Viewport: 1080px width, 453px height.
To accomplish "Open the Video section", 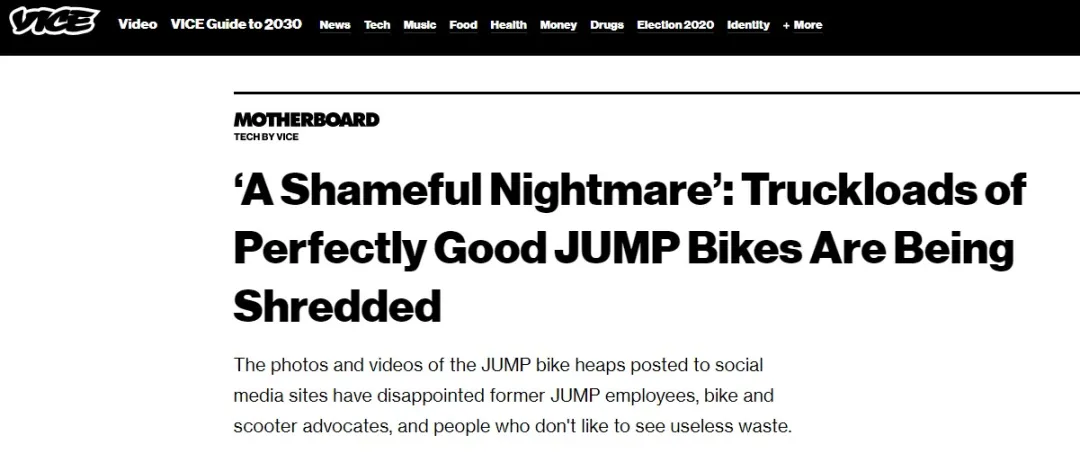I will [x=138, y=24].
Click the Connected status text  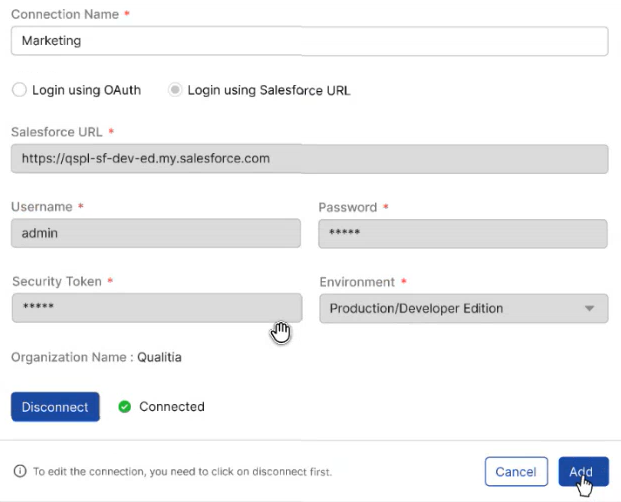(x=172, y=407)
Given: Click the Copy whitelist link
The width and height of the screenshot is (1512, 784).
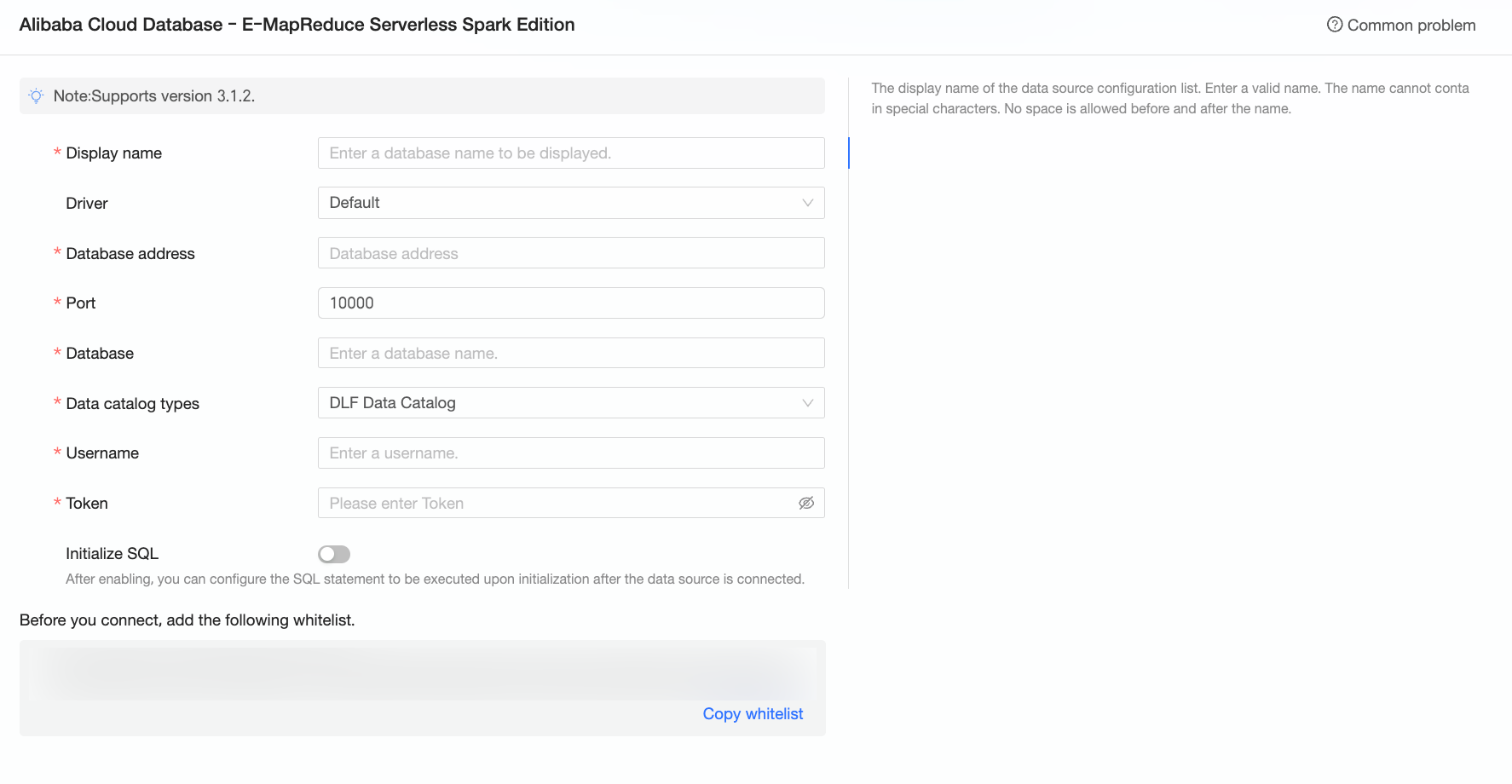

──────────────────────────────

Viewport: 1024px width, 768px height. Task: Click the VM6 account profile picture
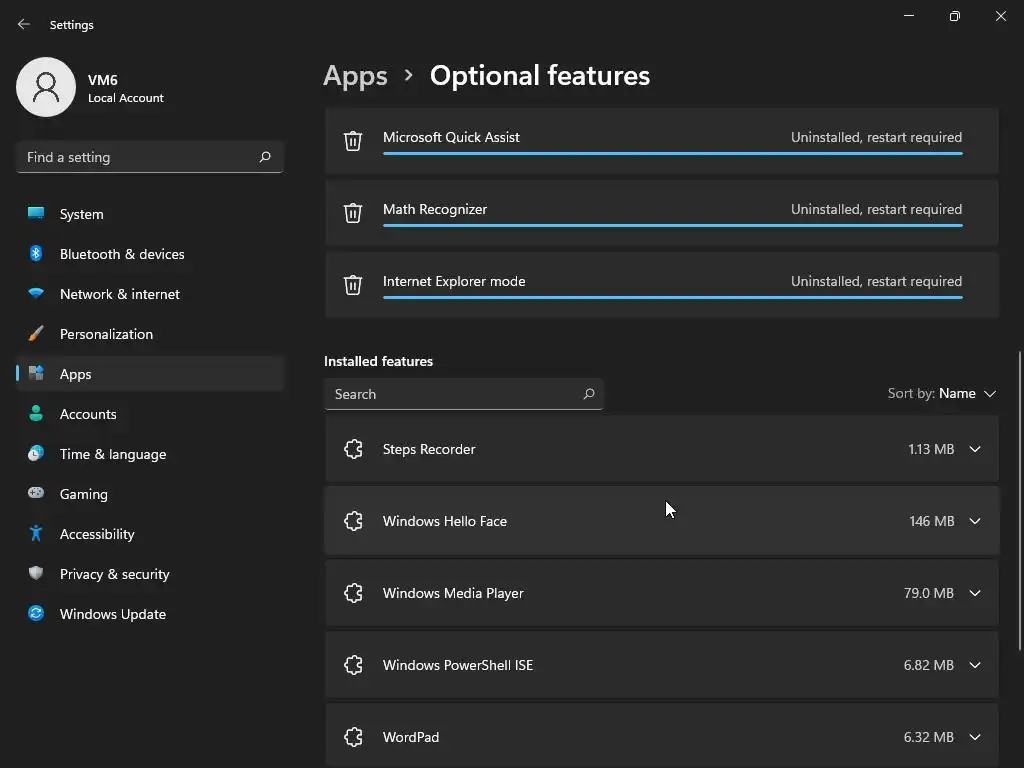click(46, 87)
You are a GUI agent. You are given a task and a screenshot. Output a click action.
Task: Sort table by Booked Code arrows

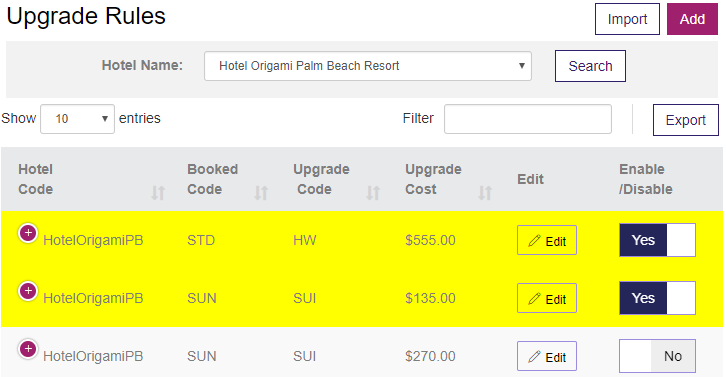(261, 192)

──────────────────────────────

| Exercise |
Pick out each line in the material containing "screenshot".

| The answer |
The width and height of the screenshot is (1512, 784).
You are a GUI agent. You are given a task and a screenshot. Output a click action.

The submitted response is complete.